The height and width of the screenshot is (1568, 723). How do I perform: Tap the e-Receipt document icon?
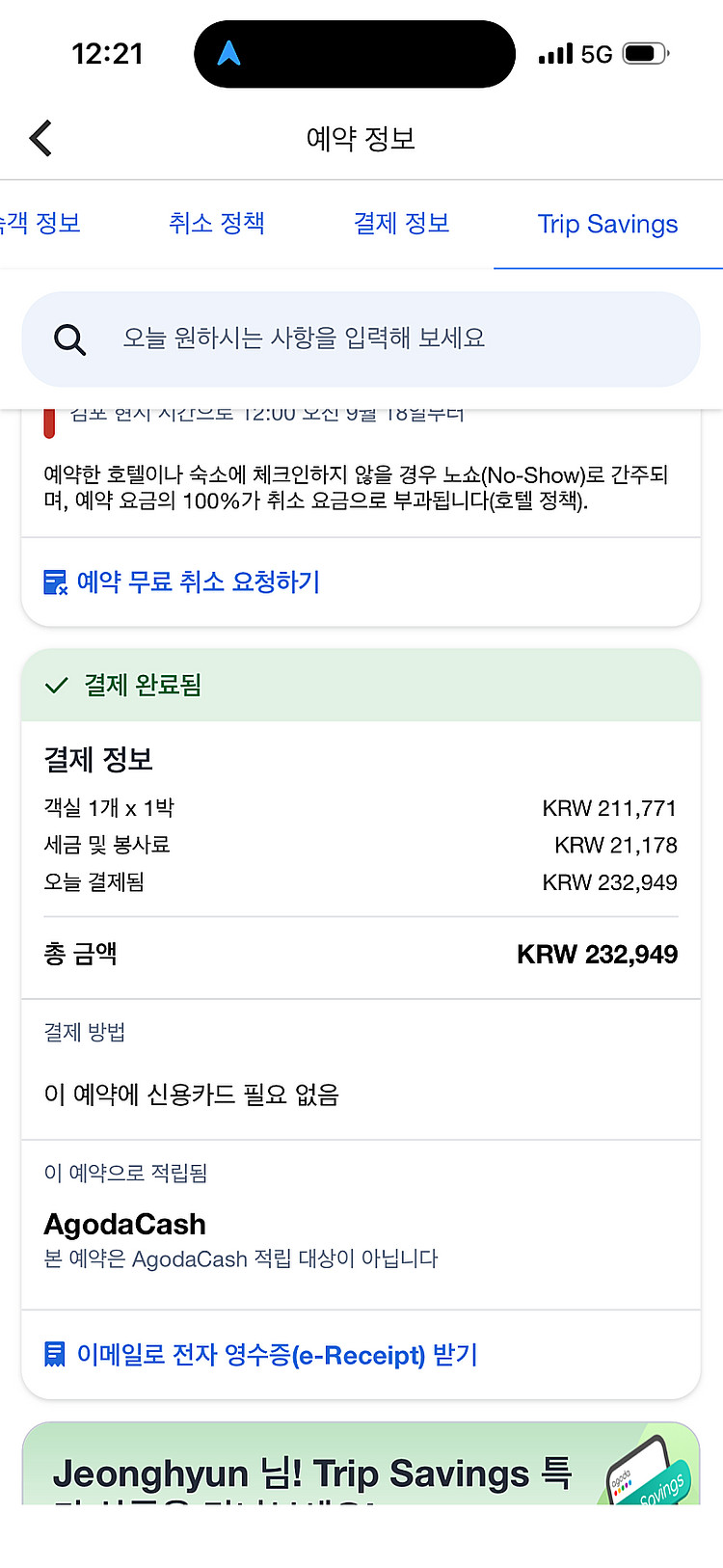pyautogui.click(x=56, y=1355)
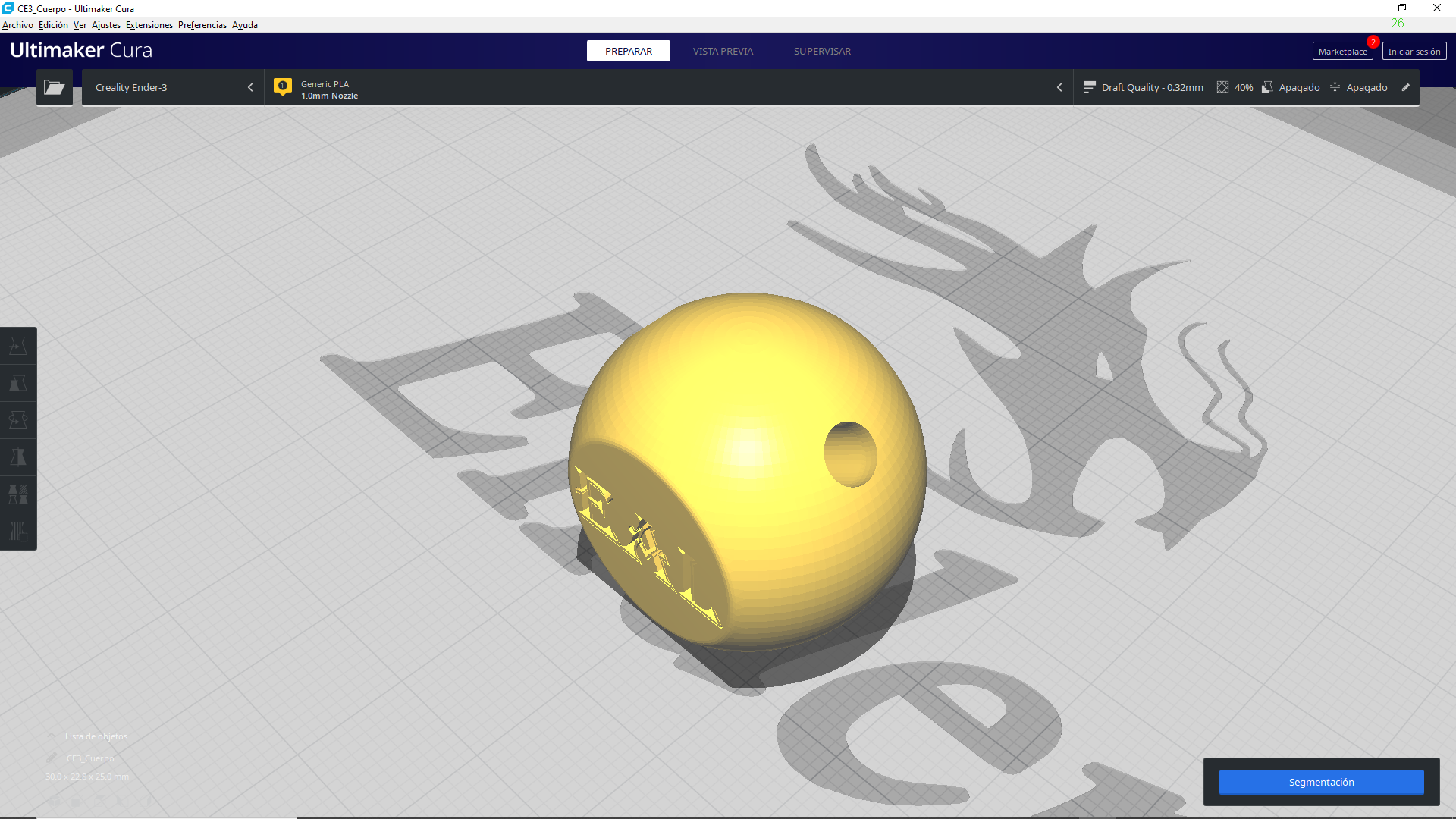Select the Rotate tool in left toolbar
This screenshot has height=819, width=1456.
[x=18, y=420]
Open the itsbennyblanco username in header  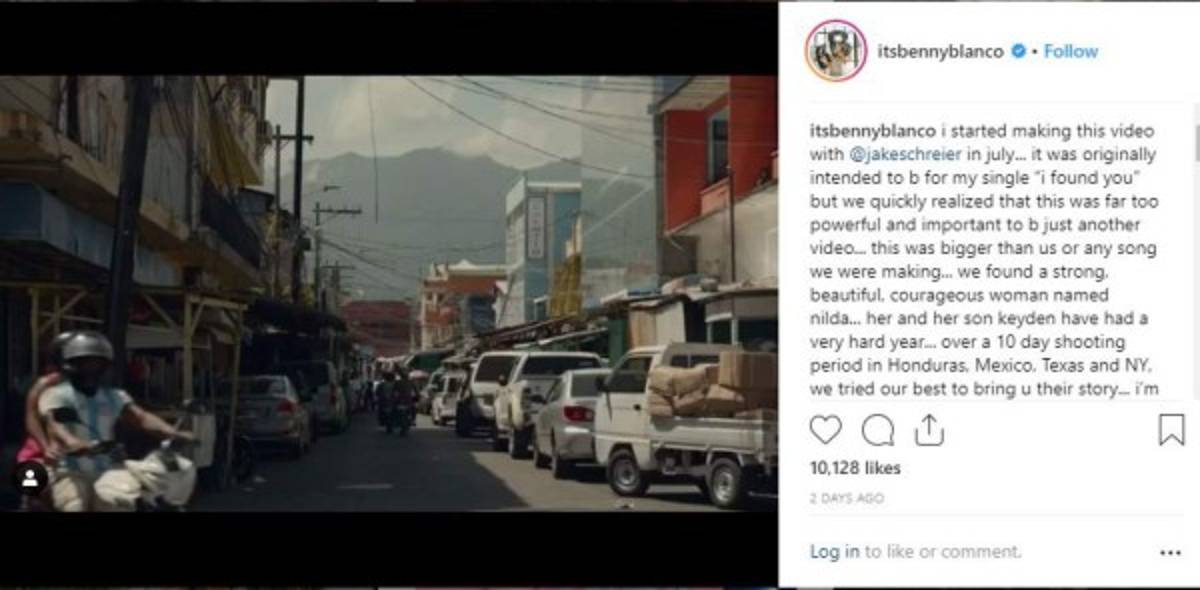coord(940,51)
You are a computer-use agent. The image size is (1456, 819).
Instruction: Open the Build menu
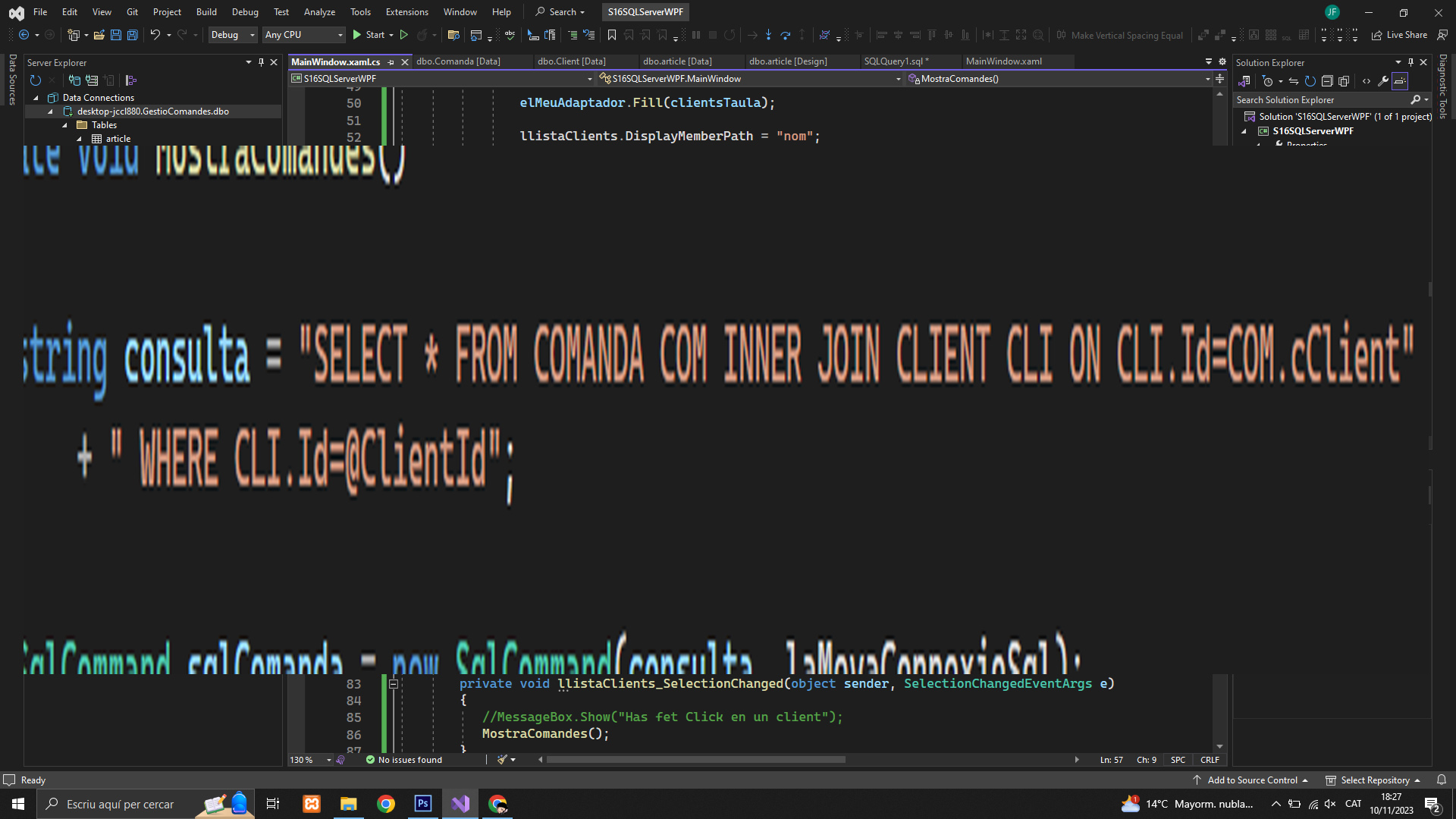(206, 12)
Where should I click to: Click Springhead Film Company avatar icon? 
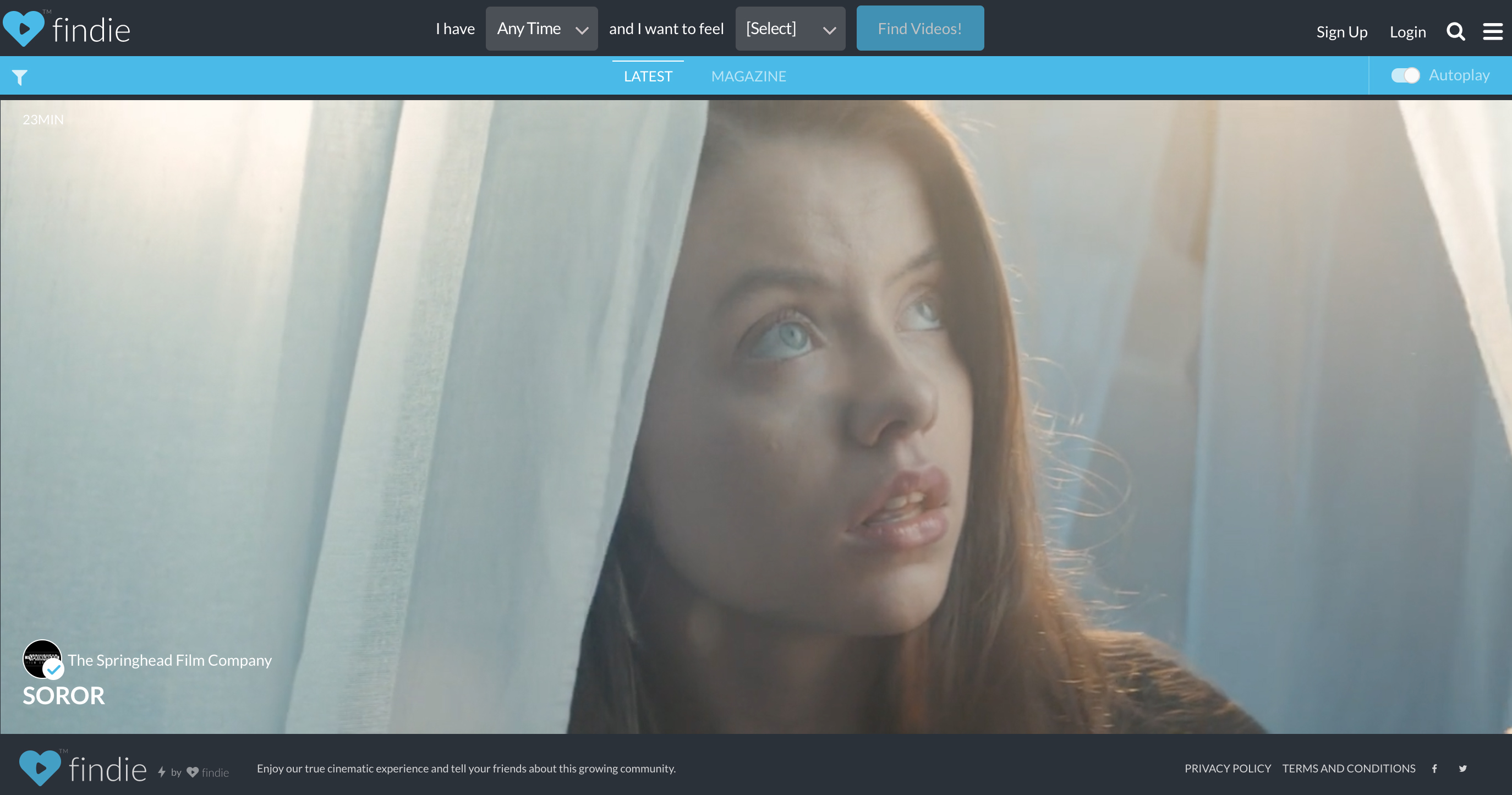tap(42, 659)
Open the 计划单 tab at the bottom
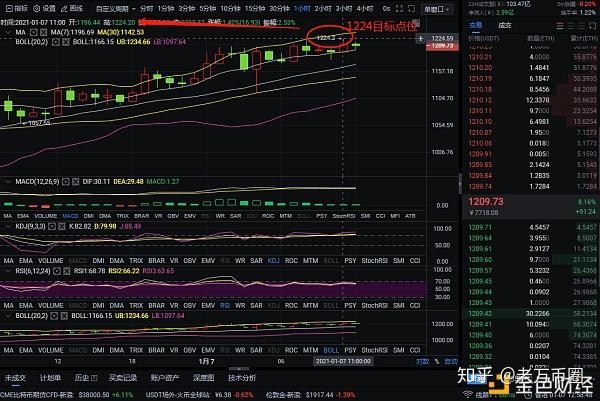Image resolution: width=600 pixels, height=401 pixels. coord(50,378)
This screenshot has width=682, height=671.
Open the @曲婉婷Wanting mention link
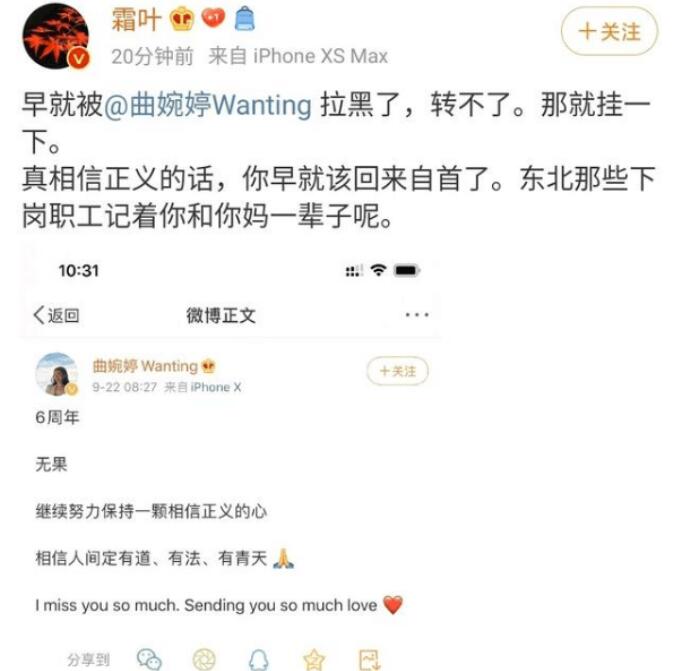(x=207, y=105)
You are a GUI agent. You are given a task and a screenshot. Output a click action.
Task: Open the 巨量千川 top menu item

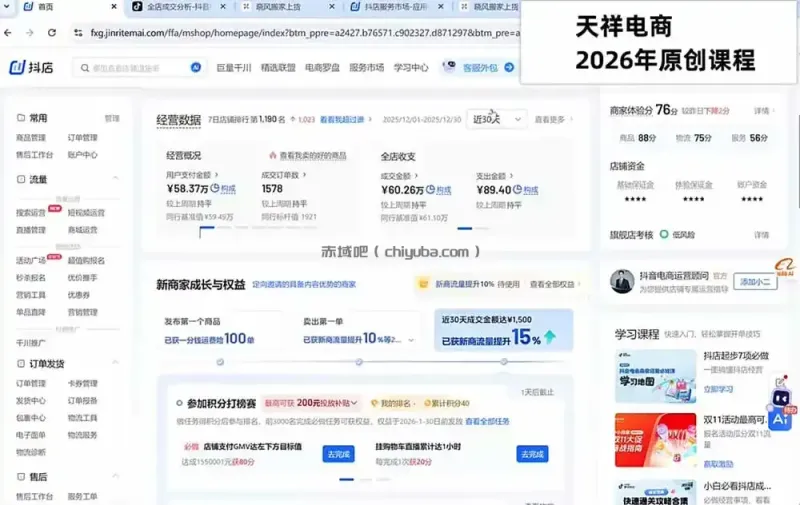pos(234,67)
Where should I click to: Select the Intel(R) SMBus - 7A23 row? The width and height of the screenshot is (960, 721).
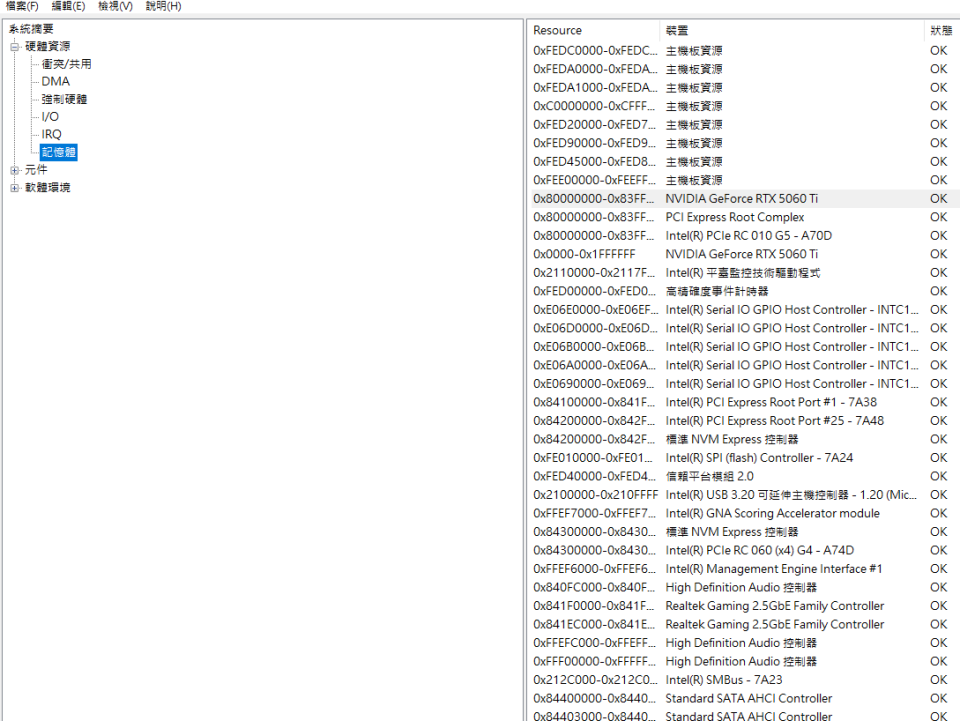[x=723, y=680]
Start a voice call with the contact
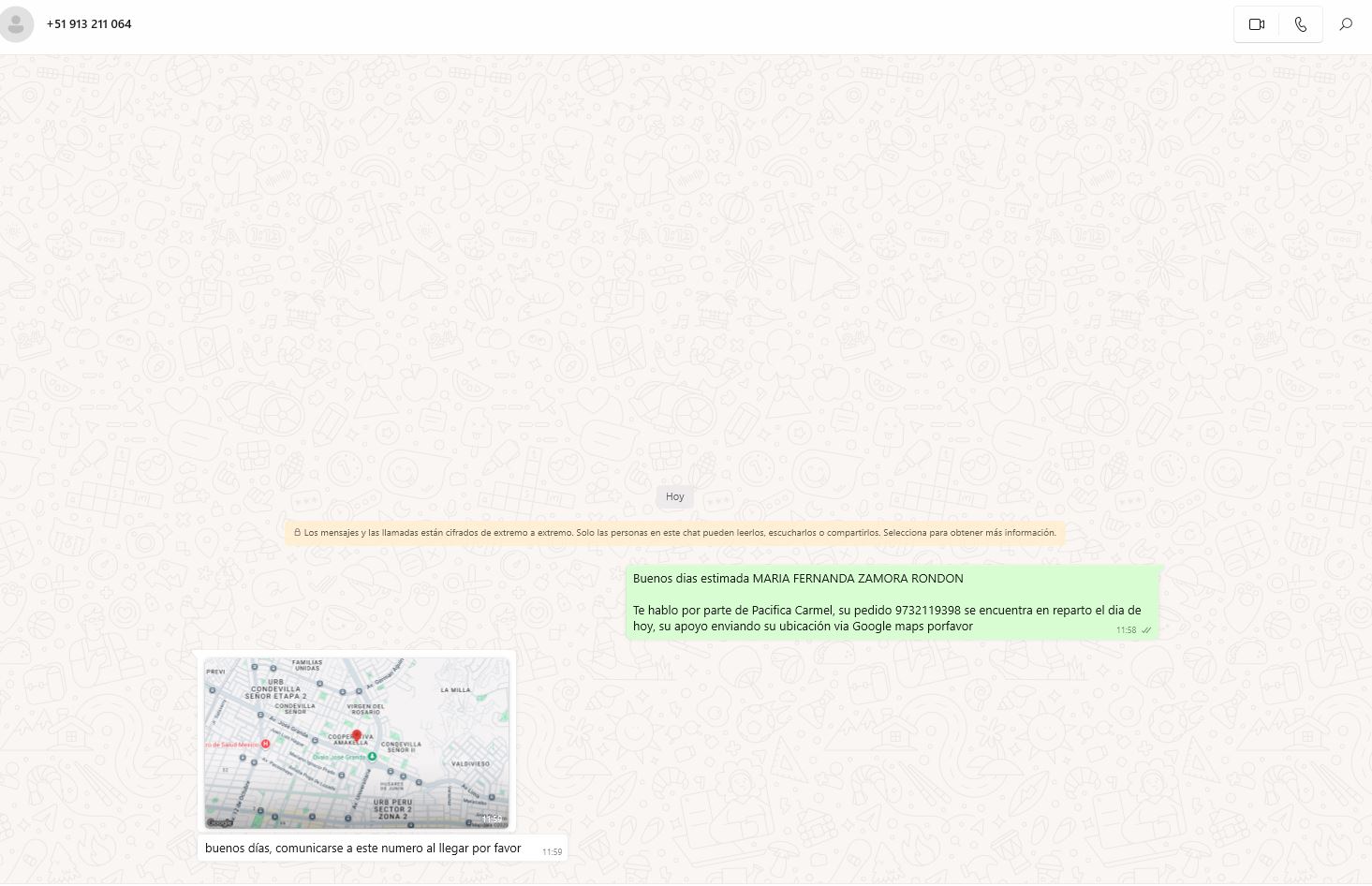The image size is (1372, 886). [1301, 24]
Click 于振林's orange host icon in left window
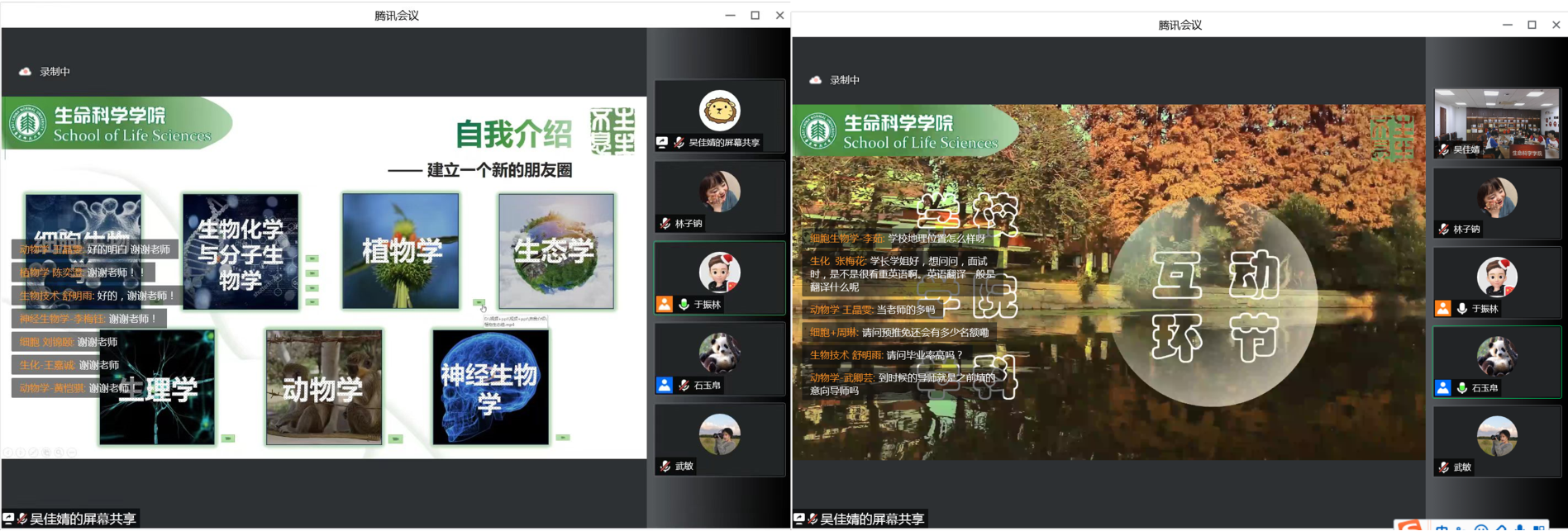The image size is (1568, 531). click(665, 304)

▶ _What the exercise asks_
Please rewrite the rows starting at the line containing "Open the 计划单 tab at the bottom" and ending at the last row, switching "Open" to "Go to" and changing nothing else. Leave the pictures out of your answer.

▶ _Written solution_
Go to the 计划单 tab at the bottom
Image resolution: width=600 pixels, height=401 pixels. coord(50,378)
This screenshot has width=682, height=671.
Go to the @曲婉婷Wanting mention link
(x=207, y=105)
You are a GUI agent. You are given a task and a screenshot. Output a click action.
Task: Go to the 巨量千川 top menu item

pos(234,67)
Where should I click to: Select the Intel(R) SMBus - 7A23 row? The width and height of the screenshot is (960, 721).
[x=723, y=680]
Start a voice call with the contact
The image size is (1372, 886). [1301, 24]
Click 于振林's orange host icon in left window
The image size is (1568, 531). click(665, 304)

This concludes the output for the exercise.